## START Document section

Collision-Free Humanoid Traversal in Cluttered Indoor Scenes
Han Xue, Sikai Liang, Zhikai Zhang, Zicheng Zeng, Yun Liu, Yunrui Lian, Jilong Wang, Qingtao Liu, Xuesong Shi, Li Yi
TL;DR
The paper tackles collision-free, whole-body humanoid traversal in cluttered indoor environments by introducing HumanoidPF, a differentiable potential-field-inspired perceptual representation that encodes humanoid–obstacle relationships to provide dense guidance for reinforcement learning. It pairs HumanoidPF with a hybrid scene generation pipeline and a specialist-to-generalist training regime to achieve robust generalization across diverse cluttered scenes, while enabling real-world deployment through a Click-and-Traverse teleoperation system. Central contributions include the geodesic-distance-based attractive and distance-based repulsive fields, a priority-weighting scheme for multi-joint coherence, and a von Mises–Fisher motion-prior reward that aligns policy actions with the field; the approach demonstrates strong sim-to-real transfer and practical applicability in real indoor environments. Overall, the method achieves higher traversal success and robustness than baselines, generalizes to unseen clutter, and enables intuitive teleoperation for domestic humanoids in cluttered scenes.

## END Document section
## START Extracted records

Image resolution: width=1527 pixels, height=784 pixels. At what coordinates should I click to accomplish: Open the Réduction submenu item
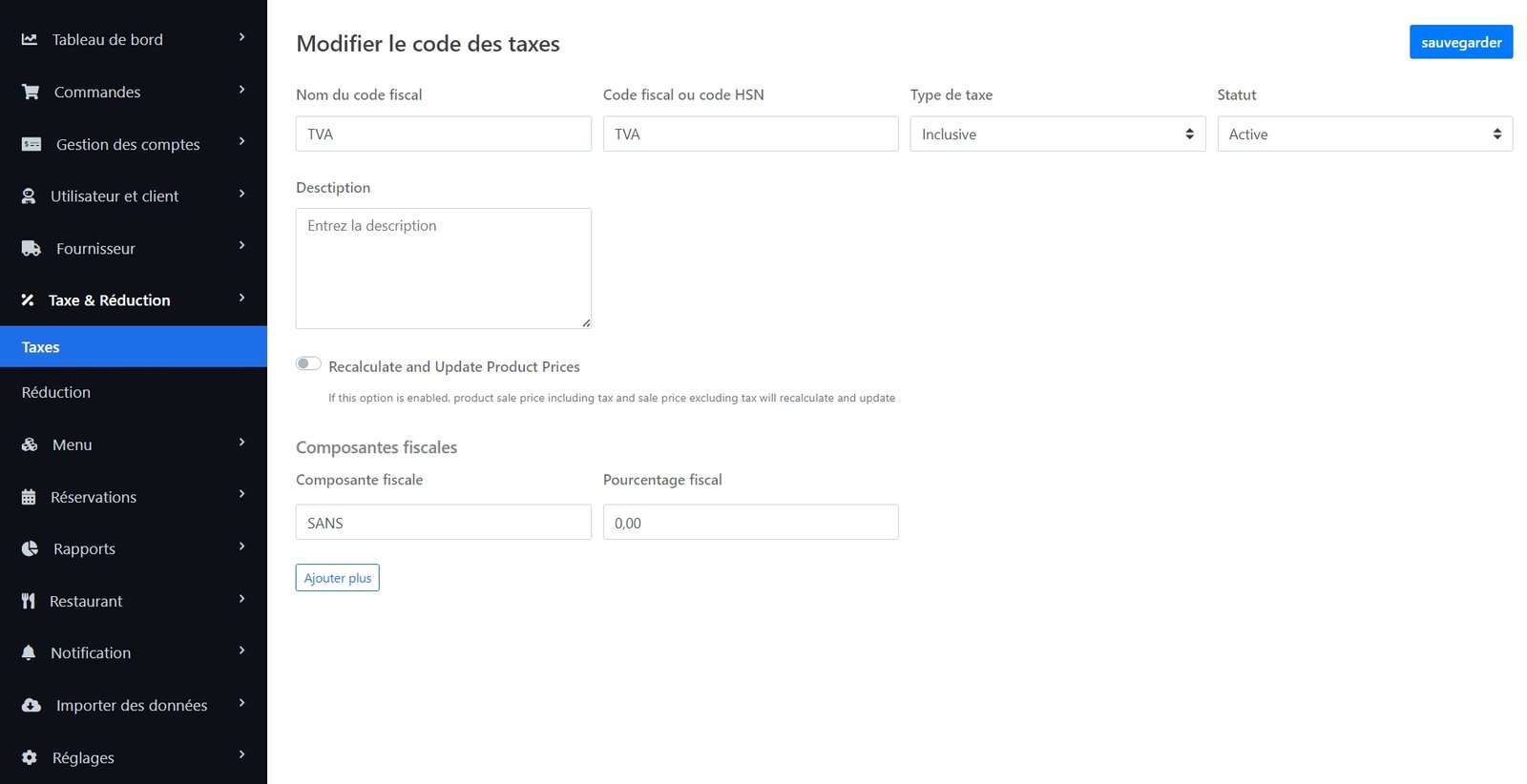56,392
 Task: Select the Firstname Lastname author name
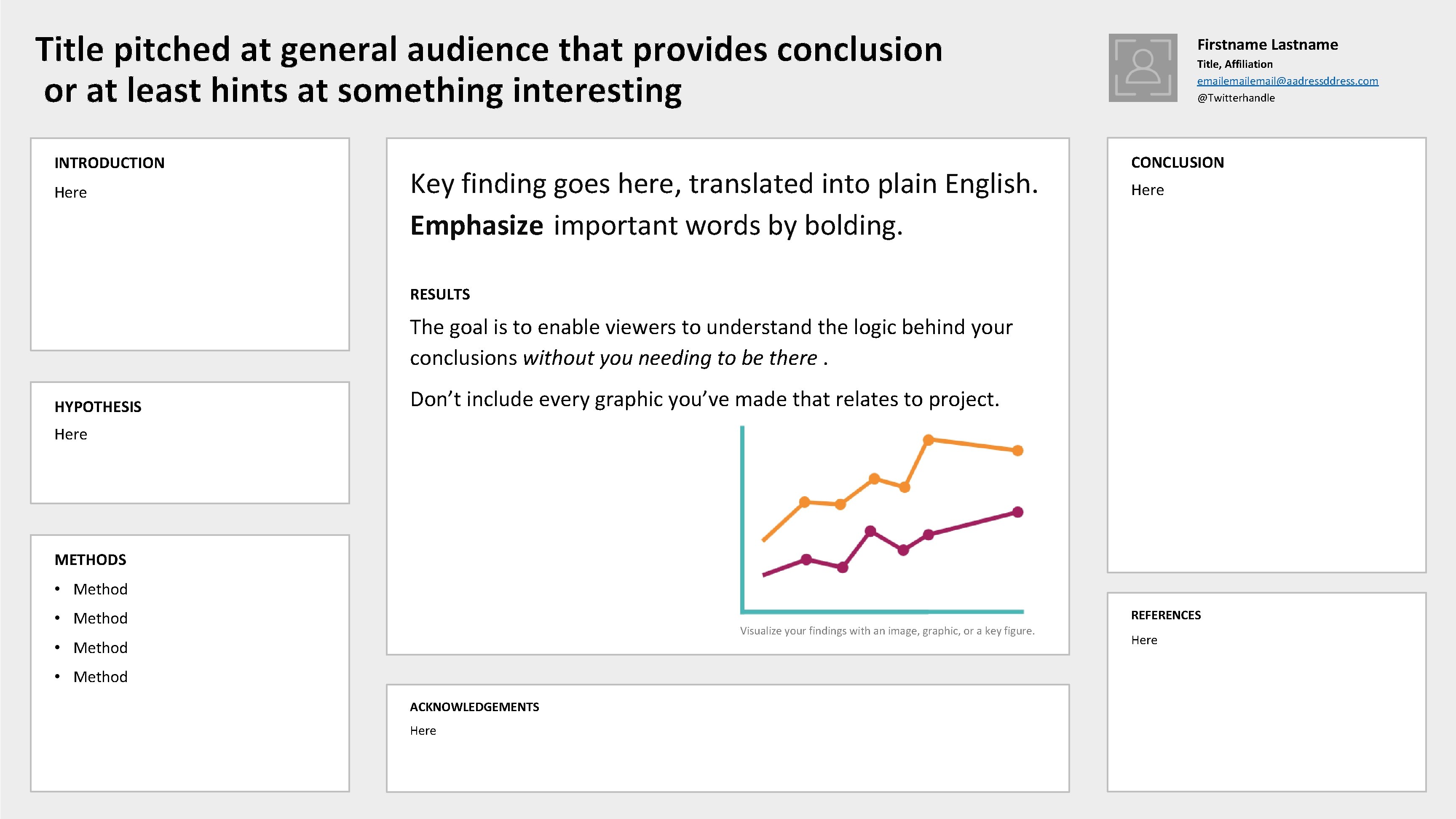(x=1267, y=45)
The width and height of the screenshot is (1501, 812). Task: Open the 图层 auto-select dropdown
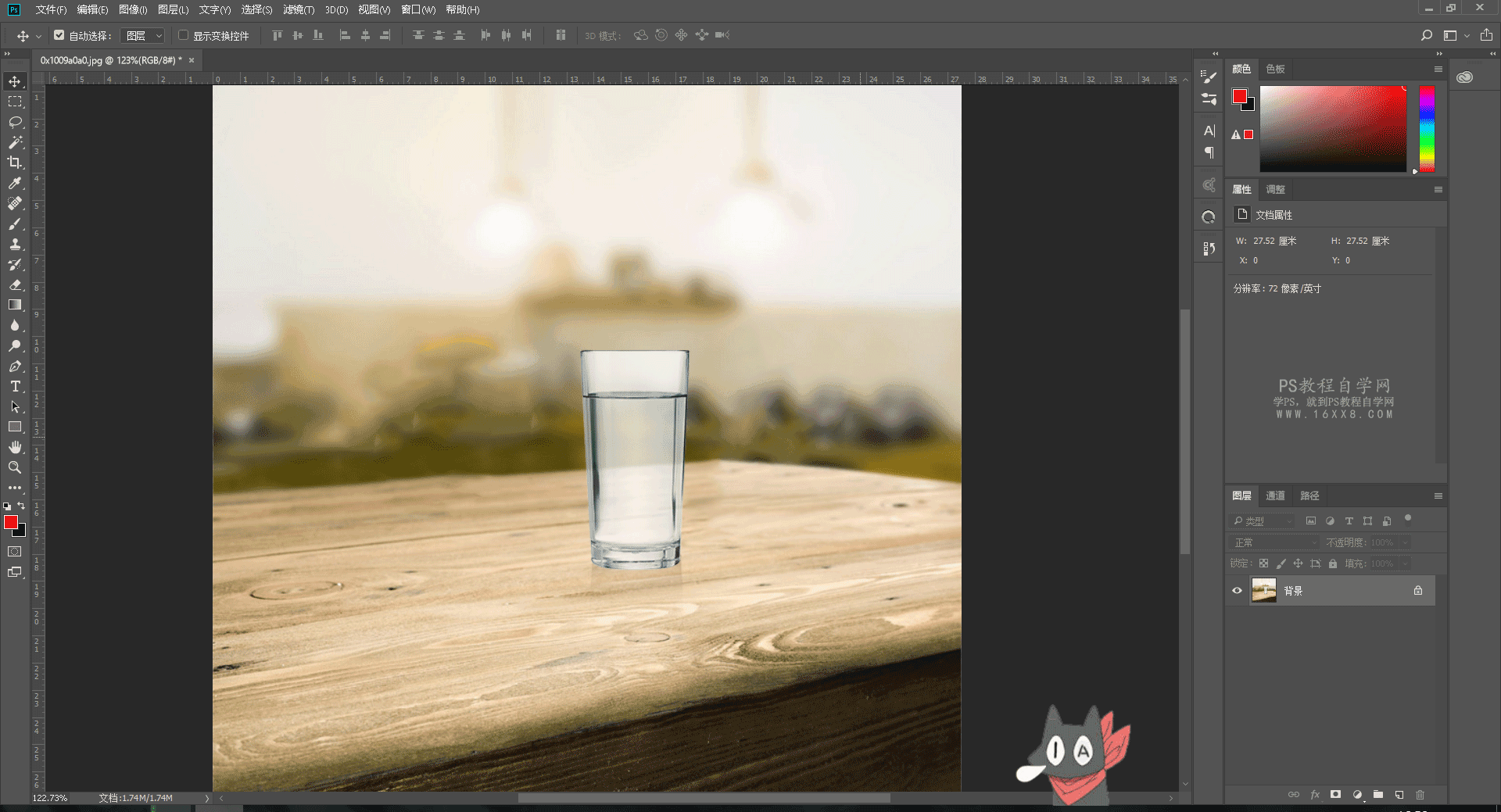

## END Extracted records

### Given request
Decide whether each statement below agrees with the summary of the humanoid traversal paper. Answer yes or no for each and quote the words from the summary that settle it.
1. HumanoidPF is described as a differentiable representation.
2. The attractive field is based on Euclidean distance.
3. Real-world deployment is enabled through a Click-and-Traverse teleoperation system.

### Response below
1. Yes: "a differentiable potential-field-inspired perceptual representation"
2. No: "the geodesic-distance-based attractive and distance-based repulsive fields"
3. Yes: "enabling real-world deployment through a Click-and-Traverse teleoperation system"